Penyidikan kasus ini berubah arah setelah Kajari Manggarai Sukoco menerbitkan Sprindik baru menggantikan Sprindik yang diteken Kajari Agus Riyatno sebelumnya. Sprindik Sukoco ini diterbitkan bulan Juli 2018 persis setelah ia menyampaikan ke media bahwa pihaknya segera menetapkan tersangka.
Bermodalkan Sprindik tersebut, tim penyidik yang dibentuk Sukoco langsung pada sasaran mencari besaran kerugian Negara proyek tersebut walaupun harus menganulir hasil hitung yang dilakukan tim ahli dari Universitas Flores yang dipakai tim penyidik sebelumnya.
Penyidik yang baru dibentuk kemudian memohon ke Politeknik Kupang supaya mengirim ahli ke Ruteng untuk memeriksa volume dan kualitas bangunan yang telah dikerjakan oleh PT. Tiga Putra Sejati Mandiri.
“Pada 6 Juli 2018 kita minta ke Poltek melalui surat resmi untuk menurunkan ahli untuk menghitung volume yang terpasang atau yang belum yang lebih atau yang kurang. Tim itu turun pada 3 Agustus 2018,” kata Kasi Pemeriksa Yanto Musa saat audiensi dengan puluhan mahasiswa PMKRI, Jumat (30/11).
Mendampingi Kajari Sukoco, Yanto Musa ke mahasiswa menjelaskan, hasil pemeriksaan fisik bangunan oleh ahli konstruksi Poltek Kupang membuat temuan bukan lagi ratusan juta namun turun jauh menjadi puluhan juta.
Disampaikan Musa, laporan Politeknik Kupang turun bulan September 2018 dengan kesimpulan bahwa bangunan tersebut selesai dengan keadaan 99,07 persen. Kurang hanya 0,93 persen dengan konversi kerugian hanya sebesar Rp 57 juta rupiah dari nilai kontrak Rp 6.903 miliar rupiah.

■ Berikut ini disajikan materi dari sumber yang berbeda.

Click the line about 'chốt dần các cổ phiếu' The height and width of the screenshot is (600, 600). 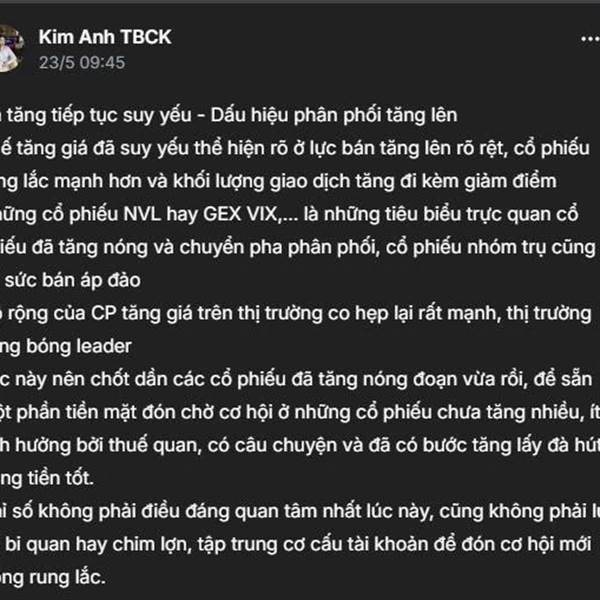click(x=296, y=380)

“Sekarang pertanyaannya apakah bisa diajukan ke penuntutan, jawabannya bisa saja diajukan ke penuntutan, hanya persoalan sekarang apakah ini signifikan, apakah wajar misalnya anggaran Rp 6,9 ini diajukan ke persidangan dengan kerugian cuma Rp 57 juta,”
“Sekarang pertanyaan kalau misalnya ini kita ajukan ke persidangan pertama biaya pasti sangat besar karena kita harus menghadirkan saksi membawa ahlinya ke sana (PN Tipikor Kupang) semua orang orang terkait kita bawa ke sana, sekarang pertanyaannya apakah sebanding antara biaya yang dikeluarkan oleh negara kemudian kerugian yang ditimbulkan hanya Rp 57 juta rupiah,” demikian Musa bertanya lagi ke mahasiswa.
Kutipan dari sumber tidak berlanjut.